The conservation of moisture under no-tillage is associated with soil conditions that
maintain good surface infiltration throughout the cropping season, reduction in evaporation
due to the surface mulch and the absorptive properties of the decaying roots and surface mulch.
The greater moisture storage in the soil profile under no-tillage results in more efficient
utilization of water by the plants and provides a measure of safety against droughts.

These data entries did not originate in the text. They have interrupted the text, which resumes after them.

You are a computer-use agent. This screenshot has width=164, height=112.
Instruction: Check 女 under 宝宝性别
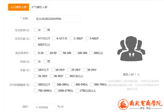click(35, 30)
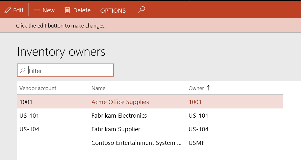Open Acme Office Supplies link
301x160 pixels.
point(120,102)
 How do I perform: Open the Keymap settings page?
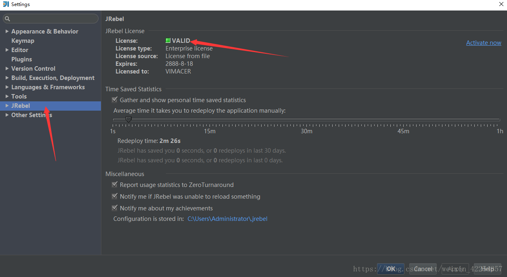(23, 41)
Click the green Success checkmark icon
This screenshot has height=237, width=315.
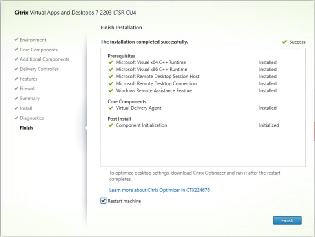click(284, 42)
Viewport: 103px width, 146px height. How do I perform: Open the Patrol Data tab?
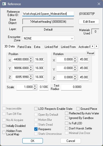pos(24,47)

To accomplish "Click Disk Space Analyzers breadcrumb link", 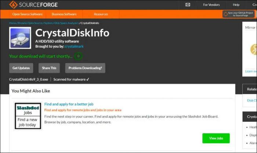I will (66, 23).
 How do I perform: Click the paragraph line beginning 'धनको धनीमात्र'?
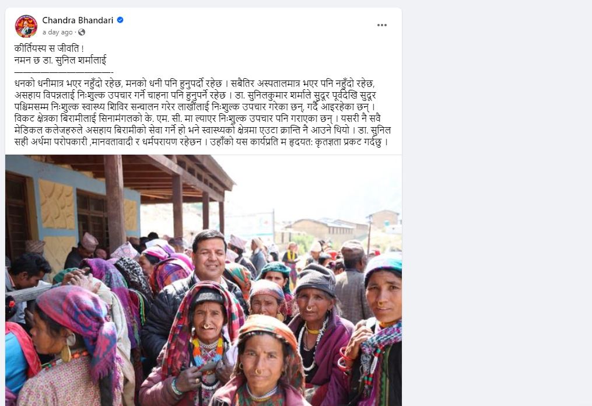click(x=194, y=83)
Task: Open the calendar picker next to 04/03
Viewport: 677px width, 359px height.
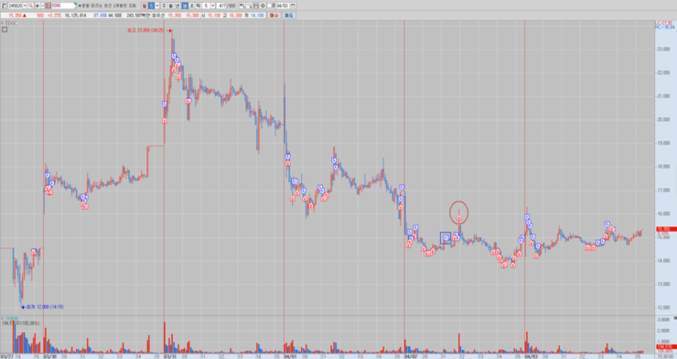Action: [293, 5]
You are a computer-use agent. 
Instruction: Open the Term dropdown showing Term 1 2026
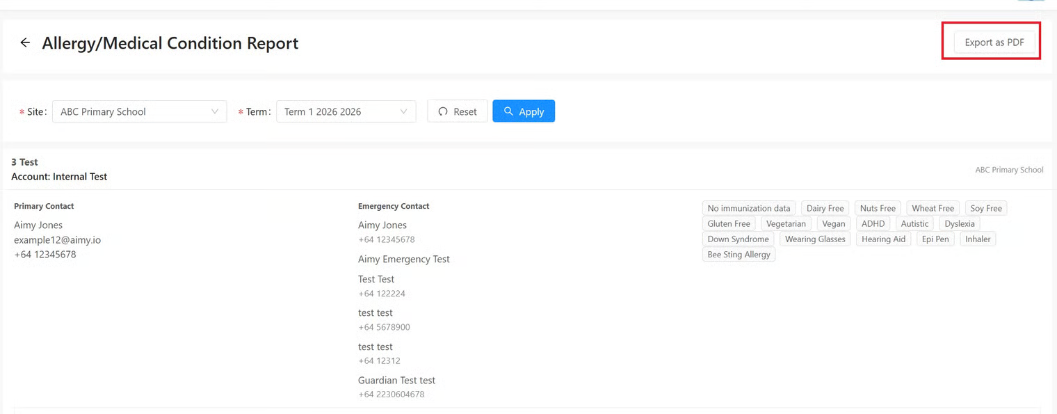coord(346,111)
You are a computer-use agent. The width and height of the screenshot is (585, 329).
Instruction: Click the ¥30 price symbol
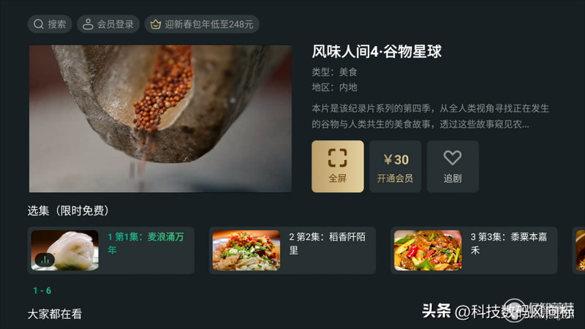(x=388, y=159)
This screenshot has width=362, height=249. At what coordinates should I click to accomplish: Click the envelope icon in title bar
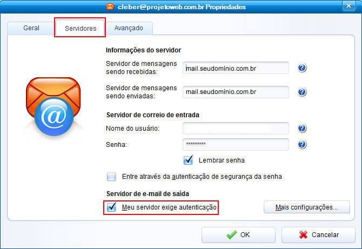(110, 6)
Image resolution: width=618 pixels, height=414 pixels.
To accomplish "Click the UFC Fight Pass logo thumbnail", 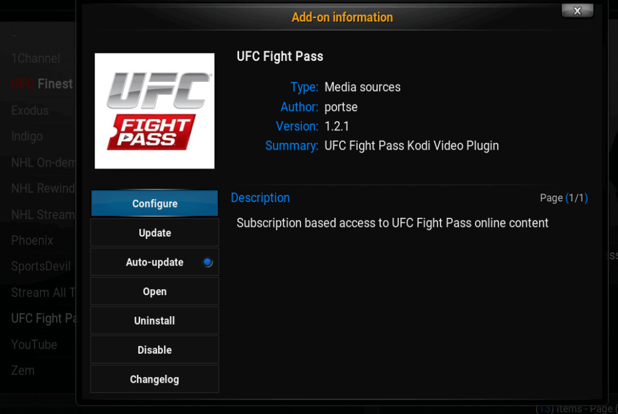I will click(155, 111).
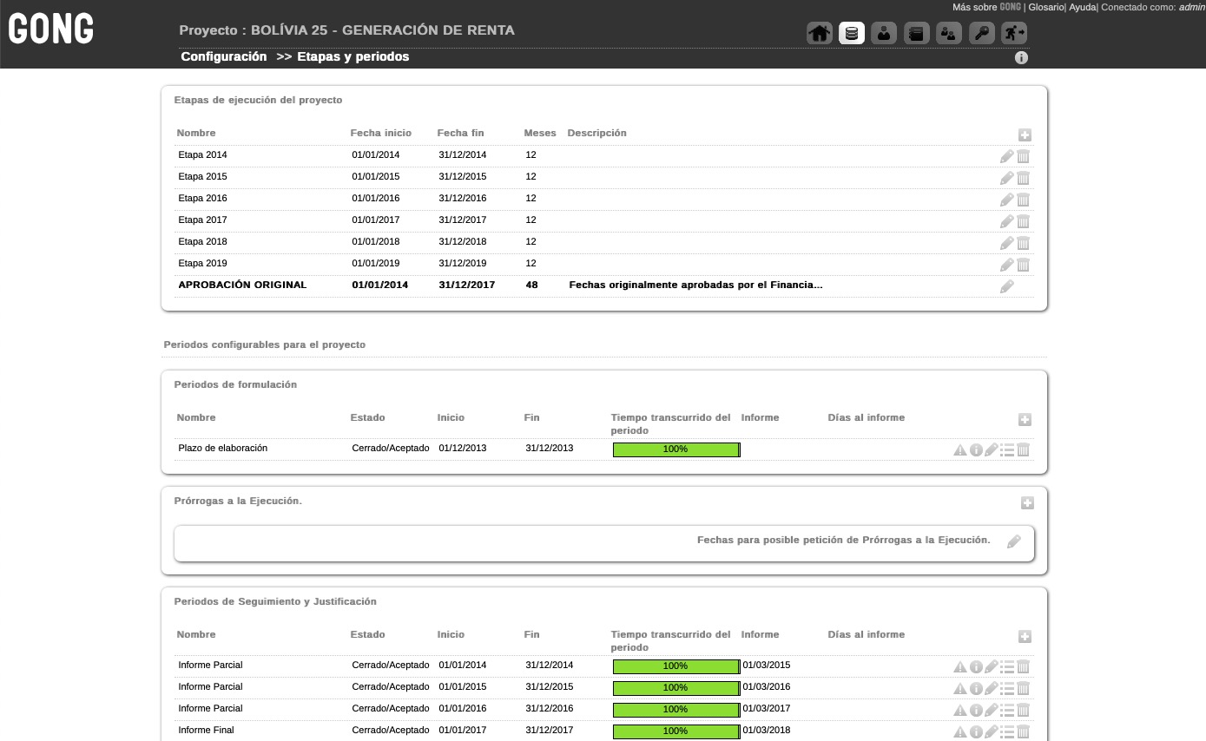Screen dimensions: 1206x741
Task: Click the key icon in header
Action: tap(981, 34)
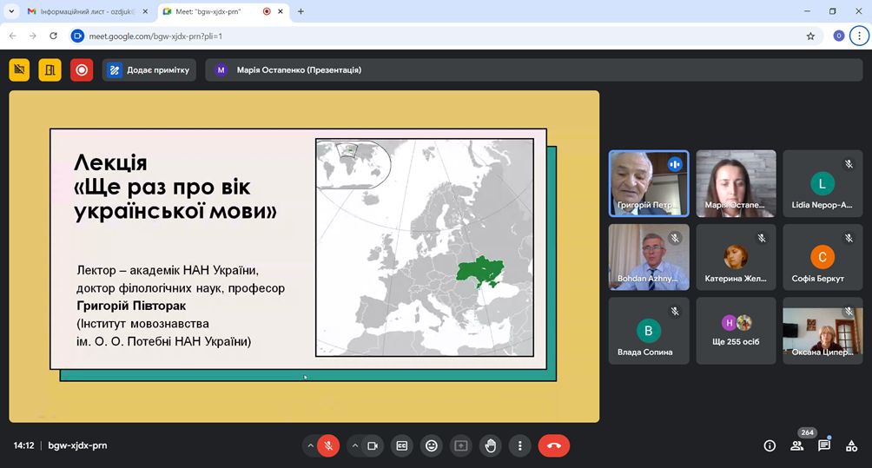872x468 pixels.
Task: Open the Ще 255 осіб participant tile
Action: pos(736,331)
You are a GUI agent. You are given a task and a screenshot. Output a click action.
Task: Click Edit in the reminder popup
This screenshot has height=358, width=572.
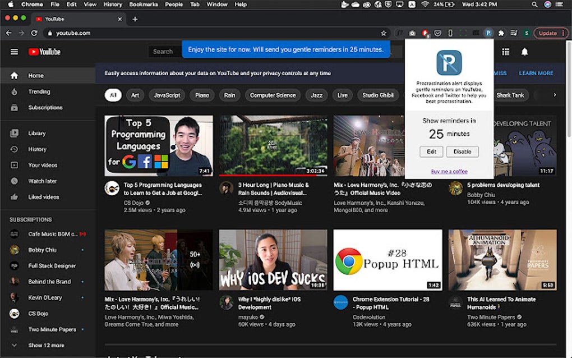tap(431, 152)
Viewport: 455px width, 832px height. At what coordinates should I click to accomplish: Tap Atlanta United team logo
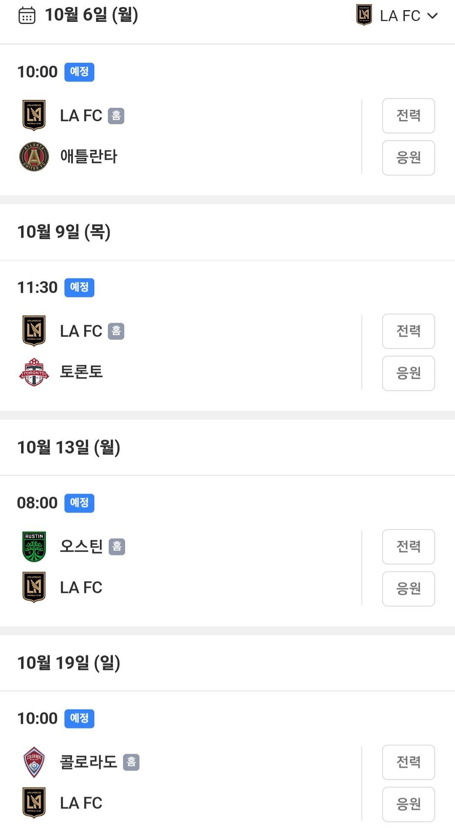(34, 157)
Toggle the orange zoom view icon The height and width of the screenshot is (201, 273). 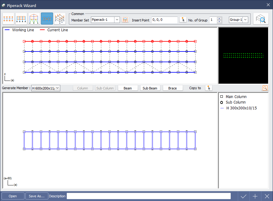point(265,88)
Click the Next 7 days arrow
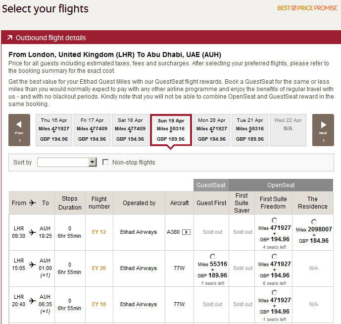341x324 pixels. coord(323,130)
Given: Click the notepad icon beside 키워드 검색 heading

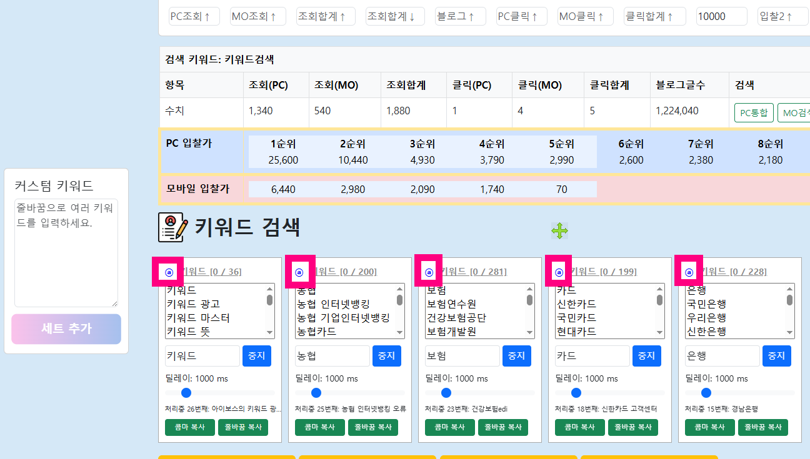Looking at the screenshot, I should pos(173,227).
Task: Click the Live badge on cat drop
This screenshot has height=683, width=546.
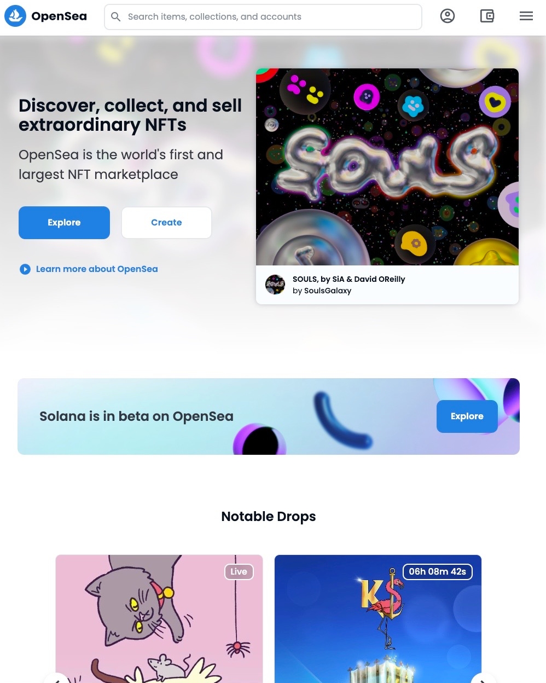Action: tap(239, 572)
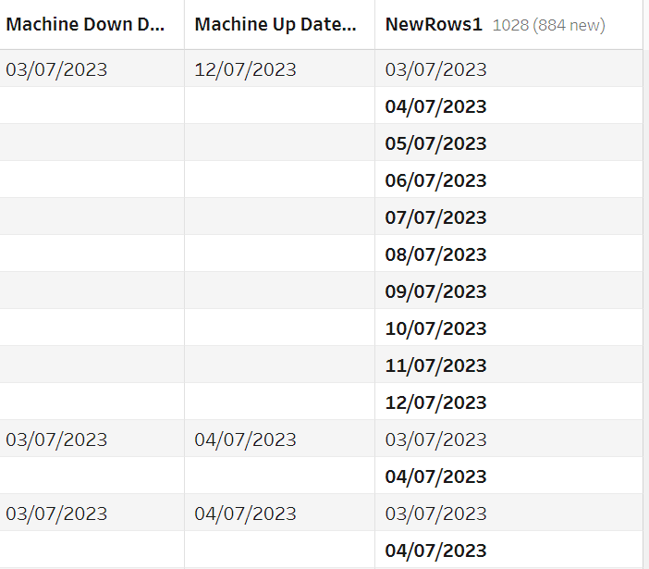Viewport: 649px width, 569px height.
Task: Select the top row's 03/07/2023 in NewRows1
Action: click(x=435, y=69)
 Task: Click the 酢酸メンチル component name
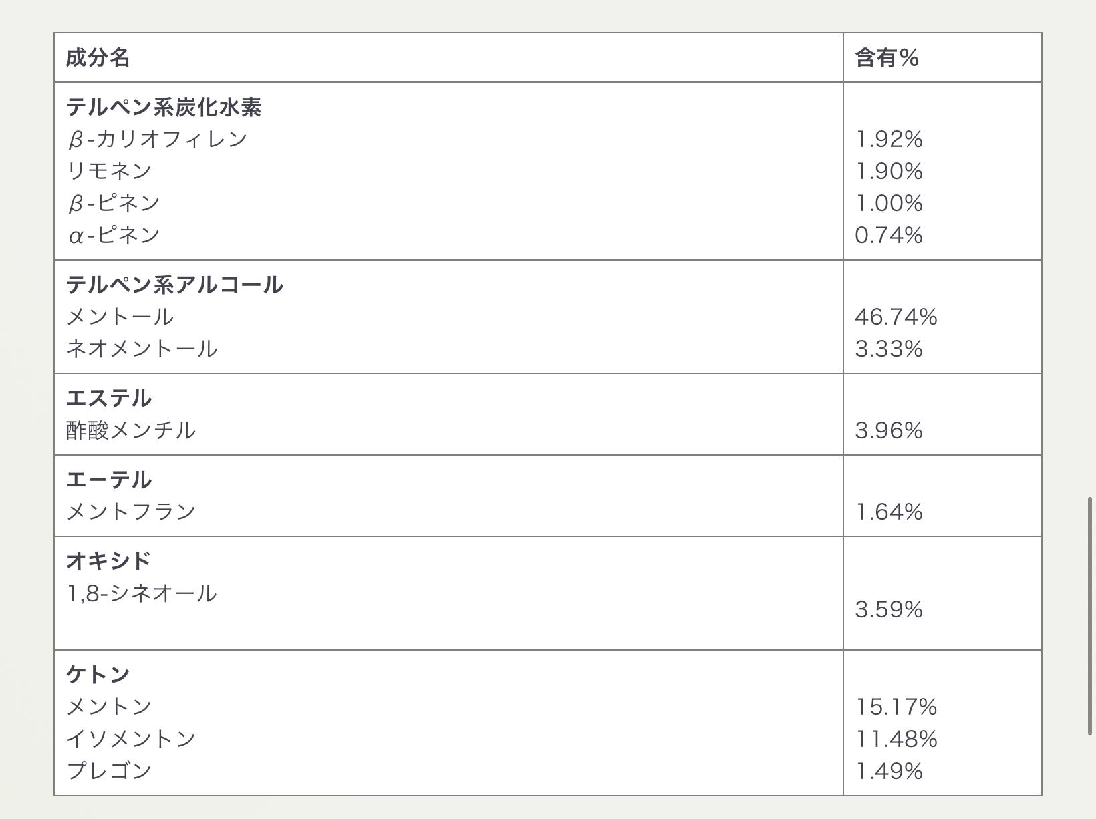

The soil moisture data reported in this paper should not be extrapolated to all soils
and all seasons. Obviously the seasonal distribution of rainfall will alter the differences, and
different soil types will have an influence on the moisture conservation under the different
cropping systems. However, other workers (5, 6) making comparisons over 4- and 5-year
periods and different soil types have consistently shown the no-tillage method to have greater
soil profile moisture over the seasons.
The killed sod cover under no-tillage contains a dead air space that serves as an
insulator. This surface mulch prevents some of the sunshine from reaching the soil and
produces lower day soil temperatures under no-tillage than under bare conventional plots.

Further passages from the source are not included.